■ What is required
Your answer should consist only of the line with "Click the Tags" and the lines after it, reproduced exactly through the end of the entries below.
================
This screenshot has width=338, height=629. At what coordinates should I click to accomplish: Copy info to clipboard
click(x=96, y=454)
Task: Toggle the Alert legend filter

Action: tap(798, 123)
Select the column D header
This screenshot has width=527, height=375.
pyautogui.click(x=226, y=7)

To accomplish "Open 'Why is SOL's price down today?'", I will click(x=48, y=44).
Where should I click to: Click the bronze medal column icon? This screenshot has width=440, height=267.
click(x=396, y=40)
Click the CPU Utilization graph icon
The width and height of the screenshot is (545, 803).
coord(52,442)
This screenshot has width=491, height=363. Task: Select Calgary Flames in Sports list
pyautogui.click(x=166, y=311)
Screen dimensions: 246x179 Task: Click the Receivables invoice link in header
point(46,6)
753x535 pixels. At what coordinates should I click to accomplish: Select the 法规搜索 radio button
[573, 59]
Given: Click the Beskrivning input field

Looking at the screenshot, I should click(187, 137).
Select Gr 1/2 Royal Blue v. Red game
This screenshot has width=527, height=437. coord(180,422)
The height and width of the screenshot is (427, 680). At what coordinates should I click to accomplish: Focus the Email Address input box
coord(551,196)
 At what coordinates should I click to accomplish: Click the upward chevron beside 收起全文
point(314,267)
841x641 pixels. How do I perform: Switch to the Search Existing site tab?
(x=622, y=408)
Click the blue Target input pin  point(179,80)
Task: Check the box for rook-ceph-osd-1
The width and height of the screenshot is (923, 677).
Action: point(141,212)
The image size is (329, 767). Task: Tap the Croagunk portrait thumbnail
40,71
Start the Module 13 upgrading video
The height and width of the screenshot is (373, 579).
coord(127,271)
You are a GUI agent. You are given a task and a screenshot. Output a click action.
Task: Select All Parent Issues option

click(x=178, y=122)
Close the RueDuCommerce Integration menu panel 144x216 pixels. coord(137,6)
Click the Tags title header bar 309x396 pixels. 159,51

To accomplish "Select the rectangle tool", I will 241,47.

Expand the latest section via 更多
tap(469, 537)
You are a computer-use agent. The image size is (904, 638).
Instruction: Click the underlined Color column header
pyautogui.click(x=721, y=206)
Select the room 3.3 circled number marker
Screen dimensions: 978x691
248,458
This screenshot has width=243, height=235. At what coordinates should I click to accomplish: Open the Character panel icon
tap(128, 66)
================
■ Solution below
Click the Tags title header bar 309x396 pixels. 159,51

To accomplish "Select the rectangle tool", I will 241,47.

Expand the latest section via 更多
tap(469, 537)
You are a computer-use agent. The image size is (904, 638).
Instruction: Click the underlined Color column header
pyautogui.click(x=721, y=206)
Select the room 3.3 circled number marker
Screen dimensions: 978x691
248,458
This screenshot has width=243, height=235. At what coordinates should I click to accomplish: Open the Character panel icon
tap(128, 66)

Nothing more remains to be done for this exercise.